The court next properly observed that our opinion held the demonstrators "were convicted not for the manner in which they conducted their march but rather for their refusal to disperse when requested to do so by Chicago police." However, because "The trial judge charged solely in terms of the Chicago ordinance" and "Neither the ordinance nor the charge defined disorderly conduct as the refusal to obey a police order" the court concluded that "* * * petitioners were charged and convicted for holding a demonstration not for refusal to obey a police officer." 394 U.S. 111, 947, 22 L.Ed.2d 134, 136, 89 S.Ct. 946.
The Supreme Court neither approved nor disapproved of our conclusion that the police may order the cessation of otherwise lawful conduct where they have made all reasonable efforts to maintain order, but the conduct is producing an imminent threat of uncontrollable violence or riot. We adhere to the view expressed in our Gregory opinion that they may make such an order and that the demonstrators or speakers may be arrested and prosecuted for failure to obey such order.
The interfering ordinance provides that "Any person who shall resist any officer of the police department in the discharge of his duties, or shall in any way interfere with or hinder or prevent him from discharging his duty as such officer * * * shall be fined not less than Ten nor more than One Hundred Dollars for each offense." The police officers on duty during this "Viet Nam Forum" had a duty both to maintain order and to safeguard first-amendment freedoms. As Justice Black observed, however, "* * * when groups with diametrically opposed, deep-seated views are permitted to air their emotional grievances, side by side, on city streets, tranquility and order cannot be maintained even by the joint efforts of the finest and best officers and of those who desire to be the most law-abiding protectors of their grievances." People v.

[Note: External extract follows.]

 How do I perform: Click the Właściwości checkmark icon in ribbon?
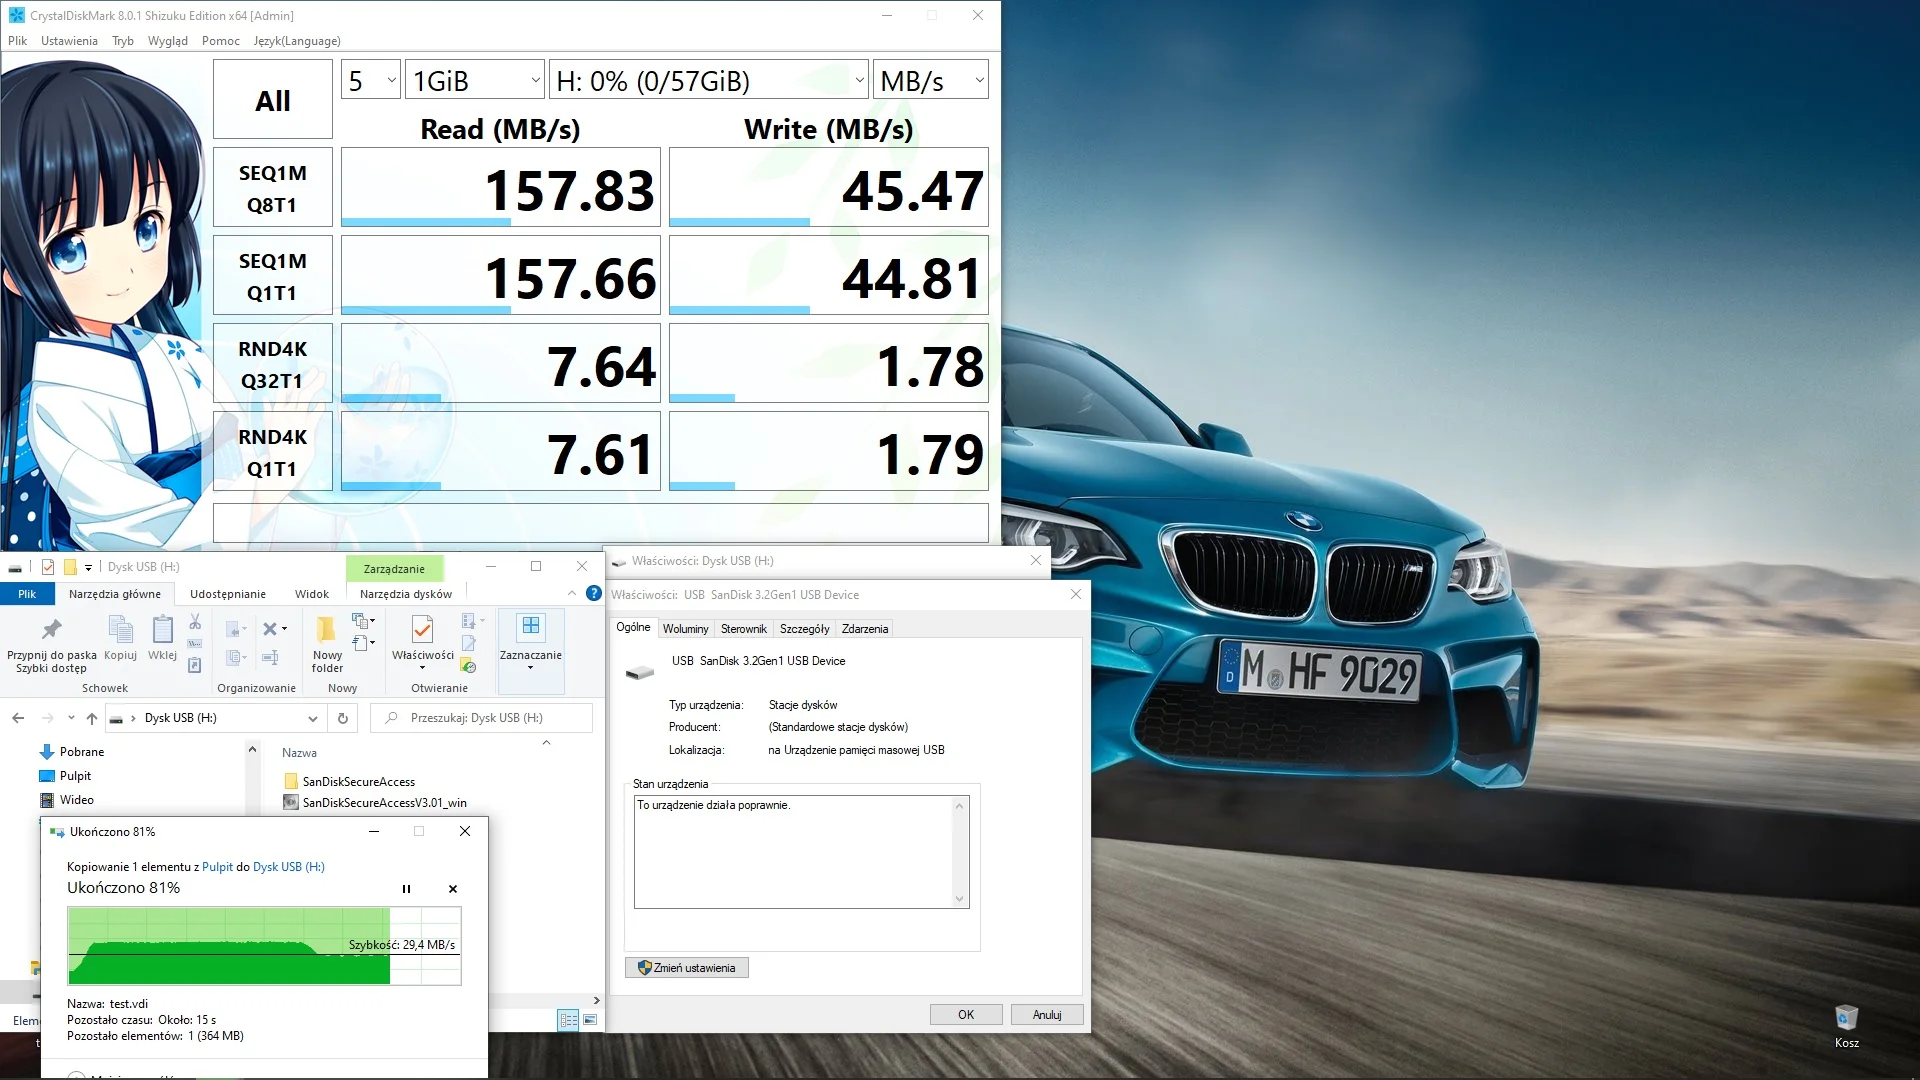coord(422,629)
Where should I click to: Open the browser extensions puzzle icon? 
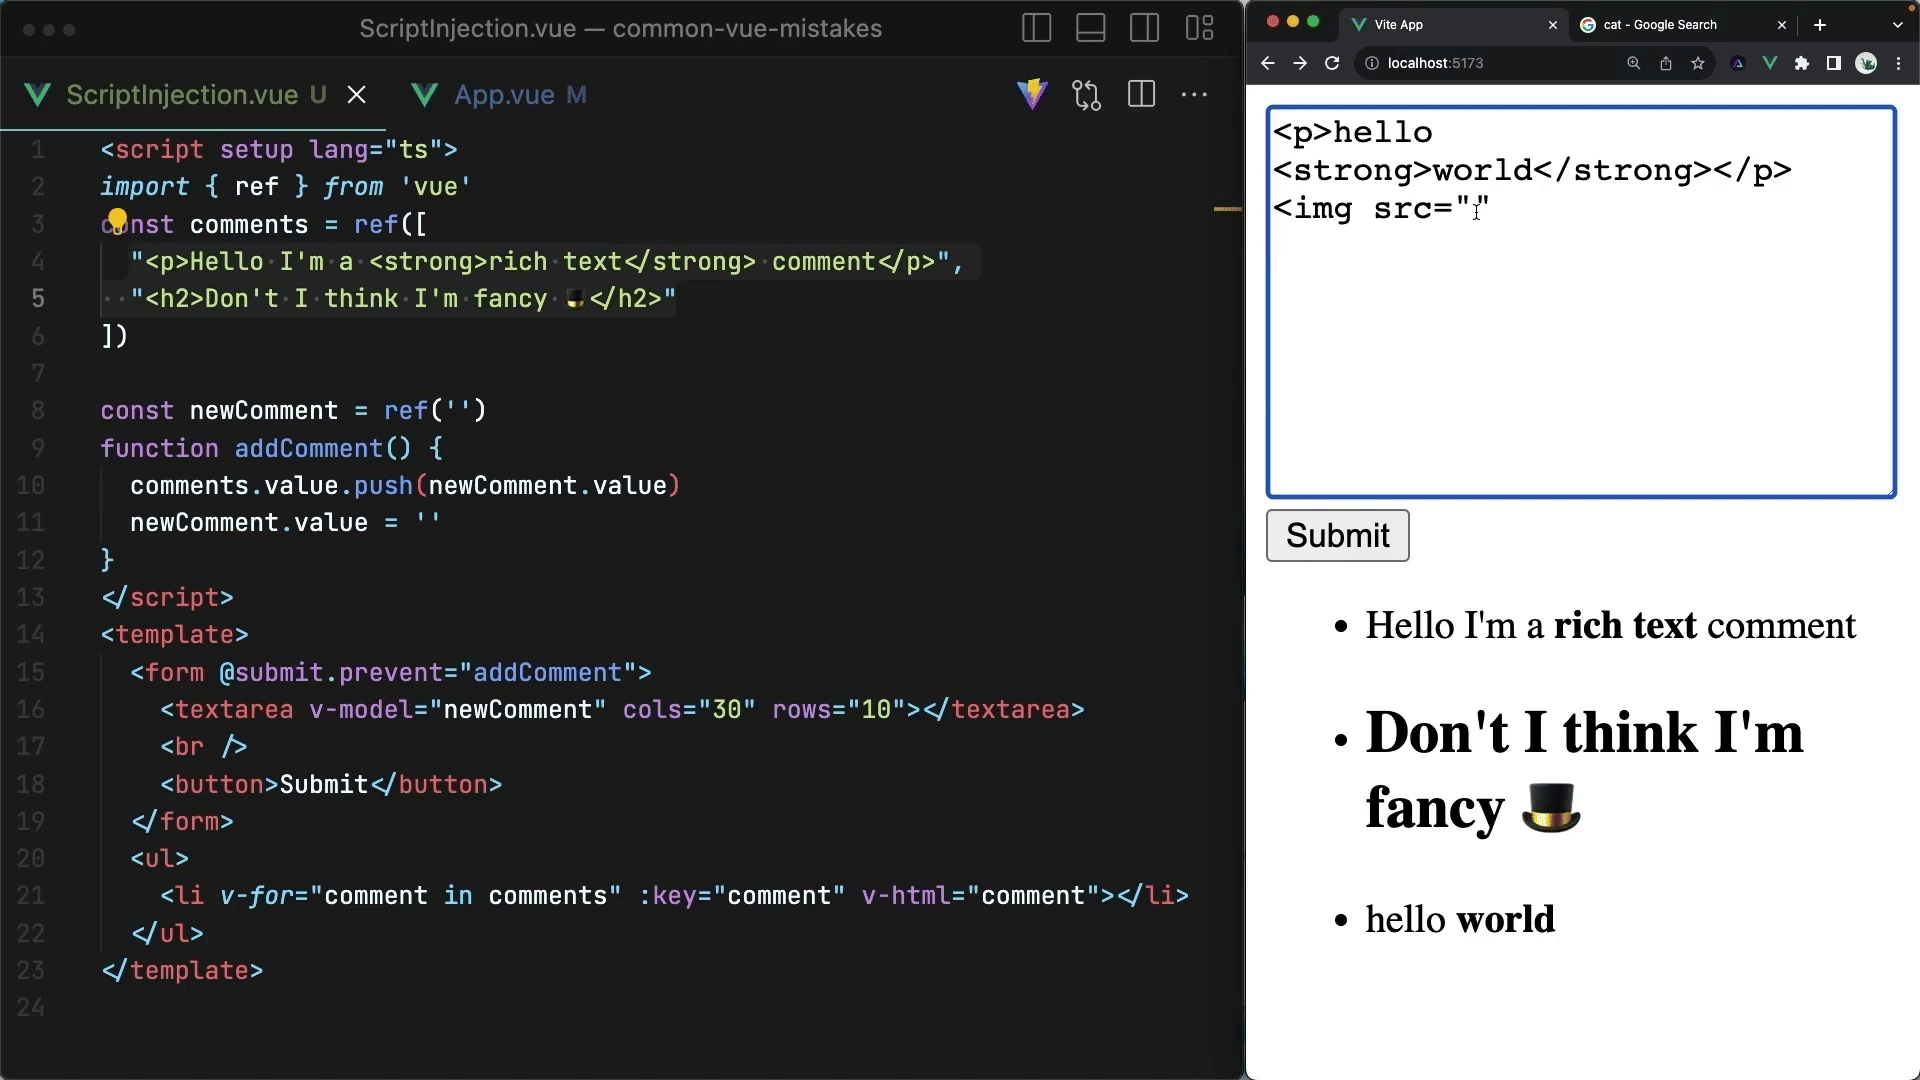1802,63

Gregory, 394 U.S. 111, 89 S.Ct. 946, 950, 22 L.Ed.2d 134, 139 (concurring opinion).
The record shows that defendant held his "forum" on several weekends and that the police officers were able to maintain order and to protect the right of defendant and his associates to express their views. The record also shows that on July 14, 1967, there was some violence and a threat of greater violence, that the police had tried to maintain order, and that they ordered the crowd to disperse only after the debate was degenerating to one of physical battle. Defendant was arrested when he wilfully refused to obey the order to disperse and attempted to continue the conduct which was producing the disorder. We hold that defendant was properly convicted of interfering with the police in the discharge of their duty to maintain order.
The conviction for disorderly conduct is subject to the same criticism the Supreme Court made in Gregory. The record indicates to us that defendant was charged and convicted of disorderly conduct because of the manner in which he conducted his "forum".
For the foregoing reasons, the conviction for interfering with the police in the discharge of their duty is affirmed and the conviction for disorderly conduct is reversed.
Affirmed in part and reversed in part.